Confusion Matrix And Cyber Crime
What is Confusion Matrix?
When we get the data, after data cleaning, pre-processing, and wrangling, the first step we do is to feed it to an outstanding model and of course, get output in probabilities. But hold on! How in the hell can we measure the effectiveness of our model. Better the effectiveness, better the performance, and that is exactly what we want. And it is where the Confusion matrix comes into the limelight. Confusion Matrix is a performance measurement for machine learning classification.
Well, it is a performance measurement for a machine learning classification problem where output can be two or more classes. It is a table with 4 different combinations of predicted and actual values.
It is extremely useful for measuring Recall, Precision, Specificity, Accuracy, and most importantly AUC-ROC curves.
Four Outcomes of the Confusion Matrix
The confusion matrix visualizes the accuracy of a classifier by comparing the actual and predicted classes. The binary confusion matrix is composed of squares:
- TP: True Positive: Predicted values correctly predicted as actual positive. You projected positive and it turns out to be true. For example, you had predicted that France would win the world cup, and it won.
- FP: Predicted values incorrectly predicted an actual positive. i.e., Negative values predicted as positive. It is also known as Type 1 error. Your prediction is positive, and it is false. You had predicted that England would win, but it lost.
- FN: False Negative: Positive values predicted as negative. It is also known as Type 2 error. Your prediction is negative, and the result in it is also false. You had predicted that France would not win, but it won.

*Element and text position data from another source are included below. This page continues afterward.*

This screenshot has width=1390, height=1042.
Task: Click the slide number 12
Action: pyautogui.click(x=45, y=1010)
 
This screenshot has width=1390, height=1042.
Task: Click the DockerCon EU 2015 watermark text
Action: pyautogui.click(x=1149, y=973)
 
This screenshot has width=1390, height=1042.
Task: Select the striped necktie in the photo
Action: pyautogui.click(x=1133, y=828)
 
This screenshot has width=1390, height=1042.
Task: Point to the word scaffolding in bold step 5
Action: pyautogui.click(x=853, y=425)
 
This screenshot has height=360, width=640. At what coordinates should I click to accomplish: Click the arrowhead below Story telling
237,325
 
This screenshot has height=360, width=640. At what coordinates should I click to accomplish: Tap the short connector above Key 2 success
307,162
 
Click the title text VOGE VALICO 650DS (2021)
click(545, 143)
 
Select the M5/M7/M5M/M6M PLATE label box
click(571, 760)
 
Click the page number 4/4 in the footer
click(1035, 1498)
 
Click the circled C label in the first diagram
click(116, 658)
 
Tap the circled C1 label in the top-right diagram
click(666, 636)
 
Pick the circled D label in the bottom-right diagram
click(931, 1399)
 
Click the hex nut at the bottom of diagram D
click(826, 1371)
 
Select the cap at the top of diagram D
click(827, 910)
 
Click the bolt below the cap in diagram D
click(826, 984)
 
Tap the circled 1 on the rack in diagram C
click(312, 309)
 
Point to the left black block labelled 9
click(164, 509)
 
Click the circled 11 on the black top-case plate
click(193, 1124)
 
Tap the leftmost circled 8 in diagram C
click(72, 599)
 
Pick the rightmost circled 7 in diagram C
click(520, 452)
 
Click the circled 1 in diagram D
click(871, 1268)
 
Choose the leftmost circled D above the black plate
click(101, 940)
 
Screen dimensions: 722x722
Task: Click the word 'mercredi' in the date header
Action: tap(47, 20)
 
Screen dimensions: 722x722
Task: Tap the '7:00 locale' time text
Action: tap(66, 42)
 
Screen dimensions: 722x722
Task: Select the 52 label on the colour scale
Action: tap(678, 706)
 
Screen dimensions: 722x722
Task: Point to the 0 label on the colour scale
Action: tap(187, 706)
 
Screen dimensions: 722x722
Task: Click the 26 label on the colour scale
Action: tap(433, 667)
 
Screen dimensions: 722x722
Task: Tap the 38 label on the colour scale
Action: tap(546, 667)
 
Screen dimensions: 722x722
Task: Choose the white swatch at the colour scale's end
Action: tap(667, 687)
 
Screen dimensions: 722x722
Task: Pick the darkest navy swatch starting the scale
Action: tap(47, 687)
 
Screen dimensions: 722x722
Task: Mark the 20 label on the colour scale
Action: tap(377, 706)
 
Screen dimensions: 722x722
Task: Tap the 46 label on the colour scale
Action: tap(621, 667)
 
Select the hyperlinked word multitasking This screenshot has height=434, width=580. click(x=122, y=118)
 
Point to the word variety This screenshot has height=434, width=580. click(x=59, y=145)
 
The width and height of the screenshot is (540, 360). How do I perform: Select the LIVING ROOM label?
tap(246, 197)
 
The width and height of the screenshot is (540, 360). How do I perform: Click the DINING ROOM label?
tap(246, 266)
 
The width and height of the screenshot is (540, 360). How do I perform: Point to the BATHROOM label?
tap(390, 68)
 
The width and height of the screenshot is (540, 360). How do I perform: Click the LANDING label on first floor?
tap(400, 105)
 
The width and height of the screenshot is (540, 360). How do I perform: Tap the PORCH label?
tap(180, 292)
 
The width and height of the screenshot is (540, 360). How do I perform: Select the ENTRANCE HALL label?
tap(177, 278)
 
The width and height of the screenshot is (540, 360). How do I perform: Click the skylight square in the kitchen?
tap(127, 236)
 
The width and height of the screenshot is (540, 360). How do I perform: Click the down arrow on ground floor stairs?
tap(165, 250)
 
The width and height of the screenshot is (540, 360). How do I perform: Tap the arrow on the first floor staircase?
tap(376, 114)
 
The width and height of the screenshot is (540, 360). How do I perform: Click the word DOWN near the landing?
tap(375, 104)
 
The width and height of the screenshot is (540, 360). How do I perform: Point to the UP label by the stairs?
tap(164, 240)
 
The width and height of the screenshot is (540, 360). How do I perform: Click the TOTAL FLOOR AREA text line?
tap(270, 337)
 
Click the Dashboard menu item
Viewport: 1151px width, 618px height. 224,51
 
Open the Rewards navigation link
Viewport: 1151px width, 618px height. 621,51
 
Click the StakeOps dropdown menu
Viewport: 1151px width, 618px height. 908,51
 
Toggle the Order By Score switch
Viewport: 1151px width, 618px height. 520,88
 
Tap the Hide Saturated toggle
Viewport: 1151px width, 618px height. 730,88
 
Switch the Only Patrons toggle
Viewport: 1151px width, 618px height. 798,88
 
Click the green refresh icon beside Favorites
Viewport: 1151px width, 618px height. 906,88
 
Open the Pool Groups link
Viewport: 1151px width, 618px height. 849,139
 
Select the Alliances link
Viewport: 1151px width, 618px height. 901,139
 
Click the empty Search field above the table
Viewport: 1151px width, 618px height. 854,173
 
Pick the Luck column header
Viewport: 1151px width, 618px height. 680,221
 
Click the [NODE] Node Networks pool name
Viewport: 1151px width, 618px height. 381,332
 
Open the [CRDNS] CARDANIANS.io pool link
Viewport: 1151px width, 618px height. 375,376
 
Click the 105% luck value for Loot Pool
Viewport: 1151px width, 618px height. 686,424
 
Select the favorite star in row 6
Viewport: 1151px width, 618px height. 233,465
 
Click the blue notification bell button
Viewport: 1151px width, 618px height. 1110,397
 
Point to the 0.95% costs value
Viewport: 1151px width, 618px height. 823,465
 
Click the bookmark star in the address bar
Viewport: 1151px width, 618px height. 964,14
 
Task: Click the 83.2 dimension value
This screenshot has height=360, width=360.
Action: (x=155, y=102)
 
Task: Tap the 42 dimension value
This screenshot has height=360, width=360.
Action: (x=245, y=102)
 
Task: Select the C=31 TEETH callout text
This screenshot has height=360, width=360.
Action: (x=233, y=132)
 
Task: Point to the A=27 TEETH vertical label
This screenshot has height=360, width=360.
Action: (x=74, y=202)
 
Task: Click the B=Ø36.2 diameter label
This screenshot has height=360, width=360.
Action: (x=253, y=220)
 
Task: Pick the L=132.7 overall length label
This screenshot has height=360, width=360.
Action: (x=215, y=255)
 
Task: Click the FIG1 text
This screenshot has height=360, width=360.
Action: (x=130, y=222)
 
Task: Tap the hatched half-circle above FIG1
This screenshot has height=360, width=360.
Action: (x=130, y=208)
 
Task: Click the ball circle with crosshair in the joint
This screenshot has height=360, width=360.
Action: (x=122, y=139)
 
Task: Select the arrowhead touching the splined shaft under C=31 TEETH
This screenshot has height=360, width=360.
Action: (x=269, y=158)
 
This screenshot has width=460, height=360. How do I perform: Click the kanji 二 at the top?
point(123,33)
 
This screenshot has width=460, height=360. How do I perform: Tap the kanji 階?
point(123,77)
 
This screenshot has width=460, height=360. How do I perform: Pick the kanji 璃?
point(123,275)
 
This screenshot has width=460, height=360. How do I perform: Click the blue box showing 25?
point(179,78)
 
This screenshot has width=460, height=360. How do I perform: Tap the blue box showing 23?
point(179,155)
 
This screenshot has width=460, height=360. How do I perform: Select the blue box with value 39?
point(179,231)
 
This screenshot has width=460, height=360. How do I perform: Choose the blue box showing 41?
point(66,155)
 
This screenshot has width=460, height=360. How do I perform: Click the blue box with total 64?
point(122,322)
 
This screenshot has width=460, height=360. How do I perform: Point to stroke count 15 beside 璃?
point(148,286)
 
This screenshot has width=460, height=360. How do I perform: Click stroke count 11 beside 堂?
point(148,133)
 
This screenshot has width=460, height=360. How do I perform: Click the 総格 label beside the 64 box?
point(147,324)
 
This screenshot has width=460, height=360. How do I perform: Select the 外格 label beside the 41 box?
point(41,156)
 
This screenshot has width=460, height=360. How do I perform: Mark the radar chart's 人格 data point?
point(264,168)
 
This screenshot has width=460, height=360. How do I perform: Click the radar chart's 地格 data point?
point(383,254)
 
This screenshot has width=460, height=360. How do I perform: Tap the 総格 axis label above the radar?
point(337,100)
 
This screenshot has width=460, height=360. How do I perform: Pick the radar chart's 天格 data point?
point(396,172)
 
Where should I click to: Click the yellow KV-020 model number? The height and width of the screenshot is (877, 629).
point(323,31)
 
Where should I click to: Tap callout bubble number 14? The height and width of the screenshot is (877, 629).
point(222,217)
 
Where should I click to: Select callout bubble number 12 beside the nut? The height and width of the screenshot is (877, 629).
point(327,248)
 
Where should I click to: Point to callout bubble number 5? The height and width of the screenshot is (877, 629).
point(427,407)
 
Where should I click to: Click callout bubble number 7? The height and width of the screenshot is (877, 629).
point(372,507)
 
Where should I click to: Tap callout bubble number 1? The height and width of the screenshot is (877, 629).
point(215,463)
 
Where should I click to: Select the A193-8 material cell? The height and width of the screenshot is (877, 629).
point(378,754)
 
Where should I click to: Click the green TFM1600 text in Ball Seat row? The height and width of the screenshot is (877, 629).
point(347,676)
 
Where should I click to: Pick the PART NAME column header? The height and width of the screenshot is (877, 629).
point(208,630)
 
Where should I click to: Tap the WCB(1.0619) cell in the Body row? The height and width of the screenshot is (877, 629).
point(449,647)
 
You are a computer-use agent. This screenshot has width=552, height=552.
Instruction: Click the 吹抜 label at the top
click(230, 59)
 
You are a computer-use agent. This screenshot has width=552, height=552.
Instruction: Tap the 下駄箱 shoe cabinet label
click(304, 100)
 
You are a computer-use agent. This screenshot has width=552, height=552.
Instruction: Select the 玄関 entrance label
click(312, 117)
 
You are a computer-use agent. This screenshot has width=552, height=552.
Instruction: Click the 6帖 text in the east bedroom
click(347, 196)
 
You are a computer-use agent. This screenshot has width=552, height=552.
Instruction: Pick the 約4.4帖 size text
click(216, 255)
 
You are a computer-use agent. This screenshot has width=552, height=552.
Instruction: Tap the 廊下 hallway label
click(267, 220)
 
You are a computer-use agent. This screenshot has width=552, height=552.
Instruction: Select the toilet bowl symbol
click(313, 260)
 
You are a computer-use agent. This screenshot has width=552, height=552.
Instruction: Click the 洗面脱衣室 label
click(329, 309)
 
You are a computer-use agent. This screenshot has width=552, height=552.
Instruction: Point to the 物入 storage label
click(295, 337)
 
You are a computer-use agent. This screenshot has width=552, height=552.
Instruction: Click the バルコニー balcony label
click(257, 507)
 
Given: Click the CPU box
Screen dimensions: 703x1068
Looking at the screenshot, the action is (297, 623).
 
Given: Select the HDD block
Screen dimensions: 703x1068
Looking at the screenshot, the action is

- TN: True Negative: Predicted values correctly predicted as an actual negative. When you predicted negative, and it's true. You had predicted that England would not win and it lost.
What is Cyber Crime?
Cybercrime is a criminal activity that either targets or uses a computer, a computer network, or a networked device. Most, but not all, cybercrime is committed by cybercriminals or hackers who want to make money. Cybercrime is carried out by individuals or organizations. Some cybercriminals are organized, use advanced techniques, and are highly technically skilled. Others are novice hackers.
Types of cybercrime
Here are some specific examples of the different types of cybercrime:
- Email and internet fraud.
- Identity fraud (where personal information is stolen and used).
- Theft of financial or card payment data.
- Theft and sale of corporate data.
- Cyberextortion (demanding money to prevent a threatened attack).
- Ransomware attacks (a type of cyber extortion).
- Cryptojacking (where hackers mine cryptocurrency using resources they do not own).
- Cyberespionage (where hackers access government or company data).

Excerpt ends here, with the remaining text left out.